Part I addresses how to summarize repeated measured intraoperative blood pressure measurements in research on hypotension. Intraoperative hypotension (IOH) is a common side effect of anaesthesia during surgery and is associated with adverse postoperative outcomes. Despite a consensus definition of IOH for clinical purposes, no standardized methodology is available on how to incorporate the severity of IOH in research. We conducted a systematic review to investigate which methods have been used to analyse the magnitude of IOH in anaesthesia literature (Chapter 2). The most frequently used category was Incidence followed by Duration and Lowest value. In Chapter 3, we examined whether using these methods to model IOH exposure (i.e. representing presence, depth, duration and area under the threshold) affected the association with postoperative adverse outcomes. Different methods to model IOH yielded effect estimates differing in size and statistical significance. Standardized definitions of IOH including clear reporting guidance for research purposes is needed to improve reproducibility and comparability among studies.
Part II investigates preoperative risk stratification of patients undergoing non-cardiac surgery at risk for postoperative cardiovascular complications. The Revised Cardiac Risk index (RCRI) is a predictive tool that estimates the probability of in-hospital major adverse cardiac events (MACE) in patients undergoing non-cardiac surgery. To improve the predictive performance of this model, different biomarkers and other prediction models were added or compared to the RCRI. We conducted a systematic review to investigate what biomarkers and prediction models have been added or compared to the RCRI and to quantify the predictive value of these biomarkers and prediction models to the RCRI to predict MACE (Chapter 4 and 5). We did not find added predictive value of biomarker(s) to the RCRI or other prediction models with better predictive performance compared to the RCRI alone. Individual patient data meta-analyses might be beneficial to identify biomarkers with added value to the RCRI.

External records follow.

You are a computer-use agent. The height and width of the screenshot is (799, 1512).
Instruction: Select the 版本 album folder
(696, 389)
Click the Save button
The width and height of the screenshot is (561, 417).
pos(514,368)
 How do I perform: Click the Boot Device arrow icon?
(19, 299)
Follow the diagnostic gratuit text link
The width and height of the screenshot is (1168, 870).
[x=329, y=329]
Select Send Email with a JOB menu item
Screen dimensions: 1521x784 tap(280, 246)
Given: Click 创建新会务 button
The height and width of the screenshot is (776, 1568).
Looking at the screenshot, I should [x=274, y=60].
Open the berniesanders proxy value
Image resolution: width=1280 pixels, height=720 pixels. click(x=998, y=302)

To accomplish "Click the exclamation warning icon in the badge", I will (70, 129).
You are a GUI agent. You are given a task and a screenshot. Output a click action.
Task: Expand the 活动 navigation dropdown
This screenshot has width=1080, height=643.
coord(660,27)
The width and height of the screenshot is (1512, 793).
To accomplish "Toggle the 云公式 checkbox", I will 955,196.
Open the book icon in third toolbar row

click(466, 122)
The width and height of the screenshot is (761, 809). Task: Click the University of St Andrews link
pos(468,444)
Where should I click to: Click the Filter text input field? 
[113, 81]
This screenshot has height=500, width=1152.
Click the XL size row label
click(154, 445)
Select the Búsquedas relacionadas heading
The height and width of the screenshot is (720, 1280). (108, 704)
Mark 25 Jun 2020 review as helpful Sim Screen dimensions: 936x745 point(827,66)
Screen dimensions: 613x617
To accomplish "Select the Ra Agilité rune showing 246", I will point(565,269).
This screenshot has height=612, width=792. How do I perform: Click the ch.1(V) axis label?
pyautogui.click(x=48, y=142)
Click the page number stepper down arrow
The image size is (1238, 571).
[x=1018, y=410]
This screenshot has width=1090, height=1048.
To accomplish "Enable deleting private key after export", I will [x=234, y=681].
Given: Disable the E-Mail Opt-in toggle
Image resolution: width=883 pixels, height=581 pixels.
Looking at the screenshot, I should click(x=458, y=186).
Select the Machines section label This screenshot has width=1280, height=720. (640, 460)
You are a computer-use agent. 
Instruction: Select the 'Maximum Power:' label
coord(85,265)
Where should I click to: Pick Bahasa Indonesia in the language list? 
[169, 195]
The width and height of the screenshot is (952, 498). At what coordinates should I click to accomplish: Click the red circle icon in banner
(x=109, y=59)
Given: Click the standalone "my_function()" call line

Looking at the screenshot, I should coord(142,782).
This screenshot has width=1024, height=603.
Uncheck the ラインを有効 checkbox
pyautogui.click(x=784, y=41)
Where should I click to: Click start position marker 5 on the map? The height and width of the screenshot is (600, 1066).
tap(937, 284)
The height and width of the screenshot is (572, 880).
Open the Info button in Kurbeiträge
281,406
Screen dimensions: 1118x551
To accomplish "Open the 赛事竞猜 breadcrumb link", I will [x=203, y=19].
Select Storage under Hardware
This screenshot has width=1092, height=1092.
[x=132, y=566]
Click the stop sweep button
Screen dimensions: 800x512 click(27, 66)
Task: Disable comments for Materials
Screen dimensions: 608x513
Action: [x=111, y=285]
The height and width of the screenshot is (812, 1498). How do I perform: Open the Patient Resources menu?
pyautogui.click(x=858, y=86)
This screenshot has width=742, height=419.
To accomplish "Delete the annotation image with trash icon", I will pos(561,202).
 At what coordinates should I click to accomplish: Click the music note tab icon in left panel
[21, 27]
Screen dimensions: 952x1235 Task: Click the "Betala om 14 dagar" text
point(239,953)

Routine postoperative troponin monitoring is recommended by several guidelines to early identify patients with postoperative myocardial infarction (MI). In the UMC Utrecht, troponin is routinely measured in postoperative non-cardiac surgical patients ≥ 60 years old with at least one overnight hospital stay. Part III focuses on the effect of postoperative myocardial injury (PMI, i.e. elevated troponins) on disability-free survival and health care resources during hospitalization. To conduct follow-up on patients with PMI, we implemented a dedicated anesthesia team (Chapter 6). Anesthesiologists were involved in the early detection of 59% of MIs and in 12% of all complications. Improvement in patient outcomes remains to be elucidated since no long-term follow-up was available. The independent effects of PMI phenotypes and on disability-free survival following non-cardiac surgery were investigated in Chapter 7. We stratified patients based on PMI and the occurrence of postoperative complications. This resulted in five groups, i.e. no adverse events, isolated PMI, MI, and complications with or without PMI but no MI. We did not find differences in the association between PMI phenotypes and disability-free survival. However, a clinically relevant change in disability score after surgery was found for patients with MI and patients with non-MI events with PMI. Early recognition and management of cardiac and non-cardiac complications in patients at high risk might benefit disability-free survival on the long-term.